Abel Corona having dinner in his Watsonville home. He is more careful about his diet since he was diagnosed with diabetes. (Vinnie Tong/KQED)
Abel Corona having dinner in his Watsonville home. He is more careful about his diet since he was diagnosed with diabetes. (Vinnee Tong/KQED)

Abel Corona sat down to dinner and scrutinized the steak his wife had cooked for him.

“It’s hard to measure the portions,” he says in Spanish. The steak was extremely thin but still, he seemed to have a sense of guilt about it.

The focus on portion sizes comes, in part, as a result of his new efforts to manage his diabetes.

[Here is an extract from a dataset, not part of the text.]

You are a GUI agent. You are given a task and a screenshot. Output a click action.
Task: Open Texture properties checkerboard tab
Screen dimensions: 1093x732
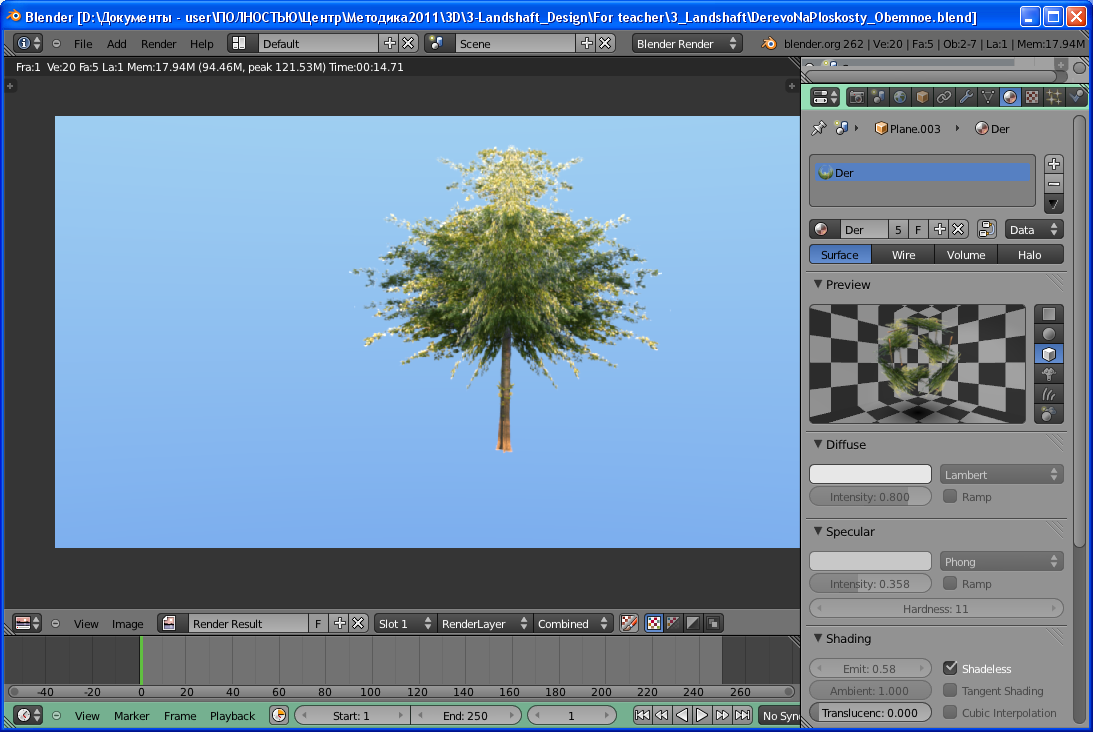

Corona, a Watsonville resident, was diagnosed about a dozen years ago, but didn’t do much to improve his health until 18 months ago when he started seeing a new doctor and, perhaps most importantly, started attending weekly group classes in diabetes education.

That’s where he’s been hearing a lot about portion sizes.

The class is run by a Watsonville health clinic, Salud Para la Gente – Health for the People — as part of a program called Project Dulce. On a recent Thursday evening, Abel joined about a dozen others in a multi-purpose conference room at the nearby Muzzio Community Center.

Nick Sandoval conducts the classes in Spanish. Sandoval blends cultural references, like folk tales, with a dash of humor to teach the classes. One recent class touched on a variety of subjects, from hypertension to cholesterol and basic nutrition.

For instance, Sandoval tells students to think about a deck of cards as a good size for a serving of meat. Or, if they don’t have cards, then to look at the palm of their hand. To drive home the concept, he breaks out in a familiar Spanish song, which translates as “In the palm of my hand, I had her heart.” Students laugh at this. Sandoval says it helps them to remember the lesson.

The class conveys information, but it also serves a more important purpose. It teaches students that diabetes is a manageable disease, and it gives them hope they can continue to earn a living.

In most cases, that need is critical. Sandoval cites one of his students as a typical example:  a fieldworker married to a homemaker.

“He goes, ‘I’m the only breadwinner,’ and he says, ‘if something happens to me, then there goes my family,’” Sandoval says. The point of his class is to help people understand that diabetes is a manageable illness.

Watsonville is an agriculture town known mostly for strawberries, blueberries and raspberries, but in health circles the area is known for diabetes, too. Latinos suffer disproportionately. In Santa Cruz County, home to Watsonville, diabetes rates are 75 percent higher for Latinos than than they are for whites. Rates are also high in adjacent Monterey County.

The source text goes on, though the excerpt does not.